Drywall is cheaper than plaster, but that's about all its got going for it. The laths inside the wall cavity that hold the tiles or boards together are usually made of wood or stainless steel, which can be difficult to remove if you want to change something about the wall surface later on.
There are several different types of plaster used today in building projects. Regular old-fashioned plaster is made by mixing water with calcium sulfate (whiting) and sand, which acts as a filler and thickener. You can add small amounts of other ingredients such as salt, sugar, or oil to help reduce cracking during drying.
Because plaster is considered a superior quality material than drywall in most cases, it should not be replaced with drywall. The only exception is if you're tearing down walls anyhow to rebuild the plumbing and electrical systems. Then you might as well go all the way and use solid wall materials.

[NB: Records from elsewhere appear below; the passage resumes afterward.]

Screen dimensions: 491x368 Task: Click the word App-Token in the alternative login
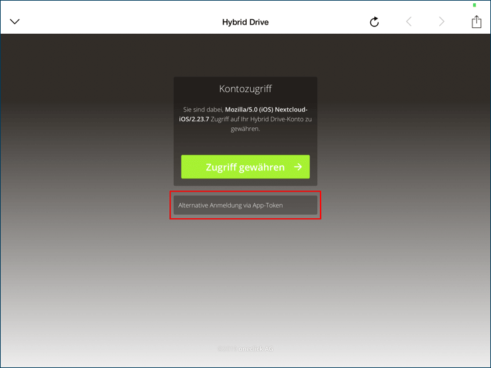(267, 206)
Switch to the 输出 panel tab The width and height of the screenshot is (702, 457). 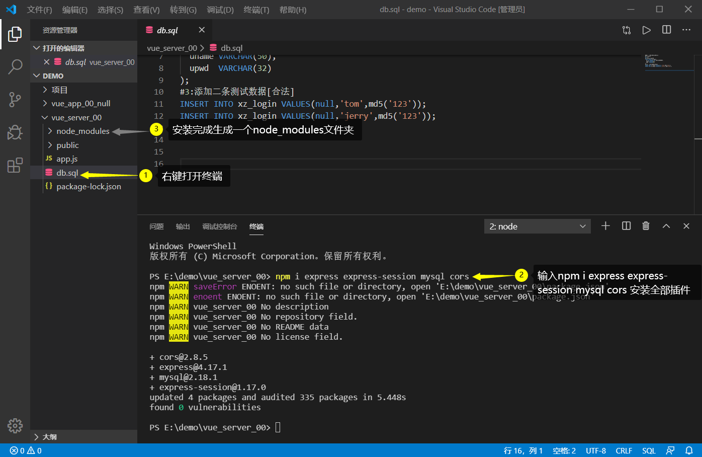click(183, 226)
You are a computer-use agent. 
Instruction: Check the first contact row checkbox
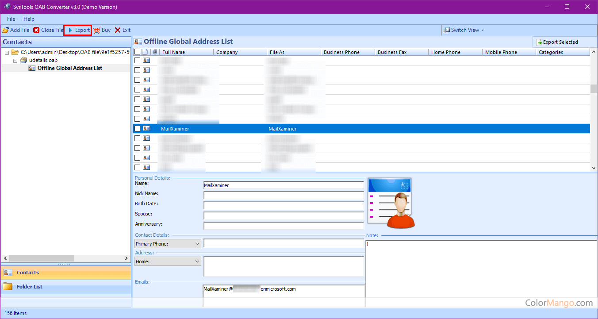(x=137, y=60)
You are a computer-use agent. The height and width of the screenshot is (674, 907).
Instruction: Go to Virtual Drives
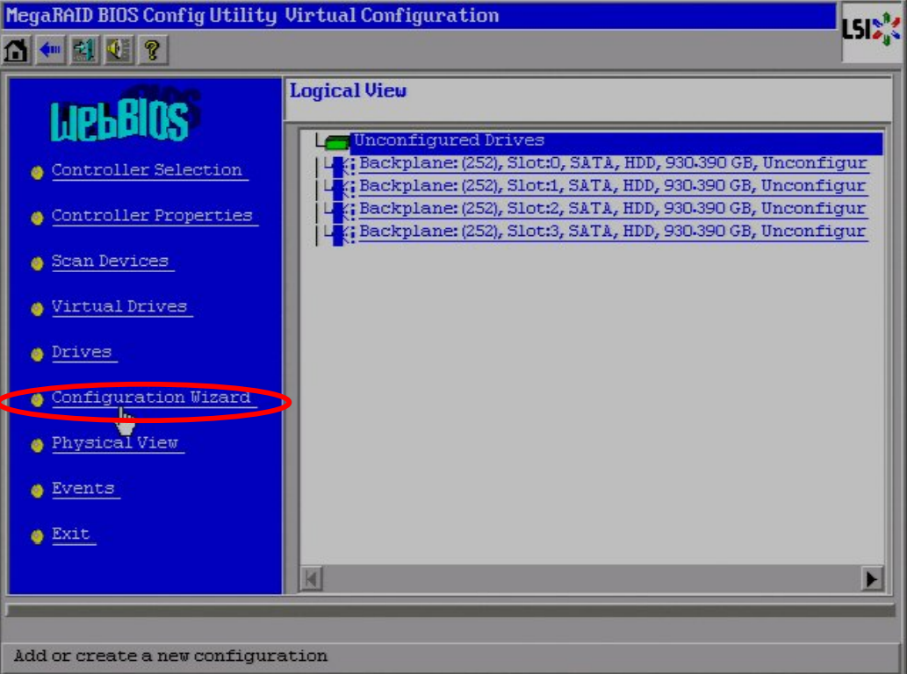point(119,307)
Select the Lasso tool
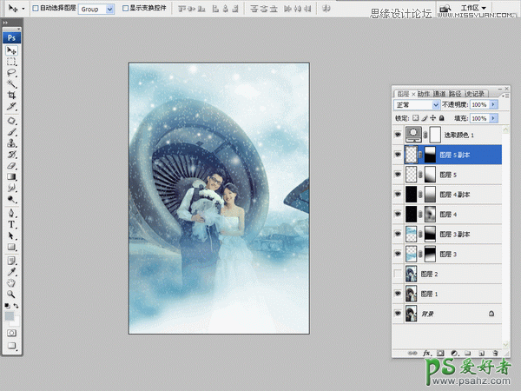Screen dimensions: 521x391 12,74
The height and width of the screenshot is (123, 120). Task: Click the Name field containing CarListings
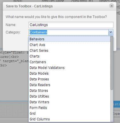(x=71, y=25)
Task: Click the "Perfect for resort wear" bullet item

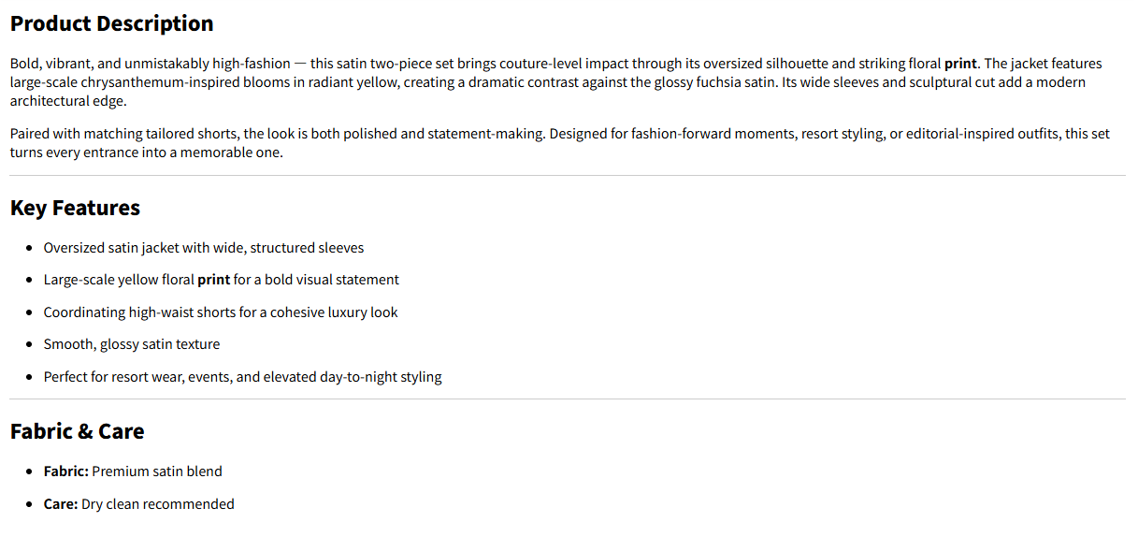Action: tap(242, 377)
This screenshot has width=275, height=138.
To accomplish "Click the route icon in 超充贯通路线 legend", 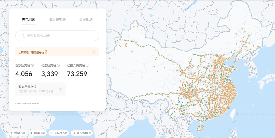I will click(74, 133).
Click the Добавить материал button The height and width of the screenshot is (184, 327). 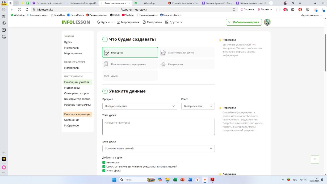click(x=244, y=22)
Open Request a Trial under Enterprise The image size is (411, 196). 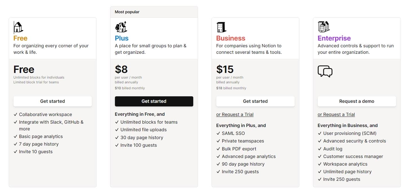pos(336,114)
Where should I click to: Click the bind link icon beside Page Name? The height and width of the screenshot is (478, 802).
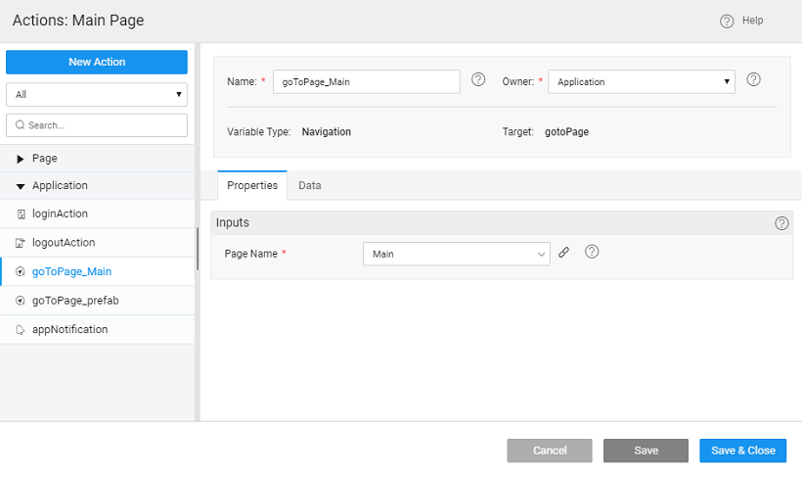click(563, 253)
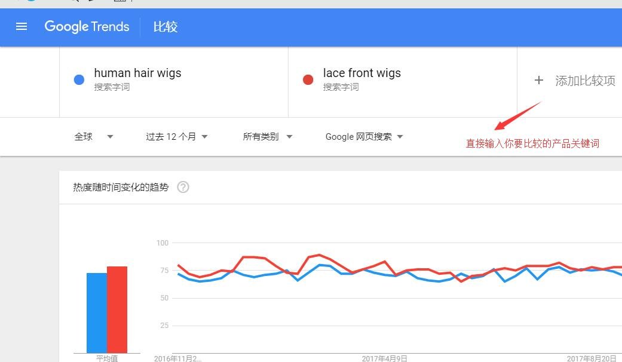Click the 添加比较项 add comparison button
This screenshot has height=362, width=622.
pos(585,81)
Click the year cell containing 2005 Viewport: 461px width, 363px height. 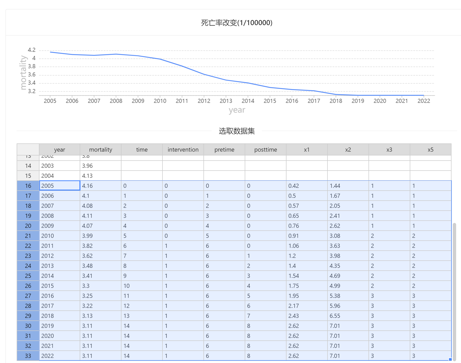click(59, 186)
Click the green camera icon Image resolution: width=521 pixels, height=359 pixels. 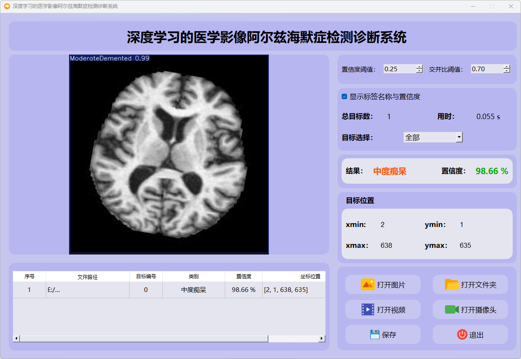[452, 309]
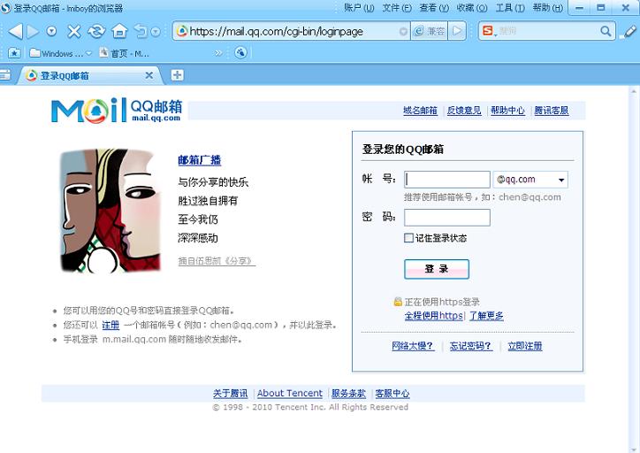This screenshot has height=453, width=640.
Task: Enable the 记住登录状态 checkbox
Action: [x=409, y=238]
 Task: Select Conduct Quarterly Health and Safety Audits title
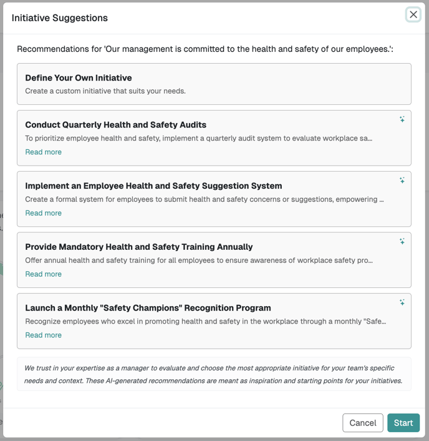click(116, 124)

Plaster walls are easier to work with because there's no tape or joint compound to deal with. The plaster can also be used to cover up defects in the drywall such as cracks or holes. This makes your house feel more like one giant piece instead of multiple smaller ones. Plaster walls are also able to hide small imperfections in the flooring or other surfaces below them. For these reasons, it's easy to see why so many home owners choose to have their plaster walls repaired rather than replaced with drywall.
If you're thinking about replacing your plaster walls with drywall, first understand that the job requires a lot of skill and expertise. Any amateur could do damage by cutting corners or using improper tools when removing old plaster from the walls and framing in new drywall. If you try to do this yourself, you could end up with damaged plaster or wood frames that need to be replaced too. Hiring a professional remodeler or builder will ensure the job is done right the first time around.
In such situation, replacing it with drywall makes sense. It's usually cheaper over time too.
Replacing plaster with drywall is usually a mistake because they are not designed to work together. Plaster is a porous material that allows water to seep through it by way of humidity. This is why most houses have some kind of moisture problem inside their walls. Drywall is a non-porous material so it doesn't allow for moisture to escape and therefore it can become moldy and rotten over time.
You should replace plaster with another material. It depends on what type of material you want to use but gypsum board is the easiest to work with because it's rigid and can be used as wall coverings. You should also try to find out why your house was built with plaster in the first place. There could be environmental reasons why it's not recommended anymore. For example, there are certain types of wood that aren't meant to be painted because they will rot if exposed to air pollution.
The best thing to do is to check with an architect or engineer who knows about building materials.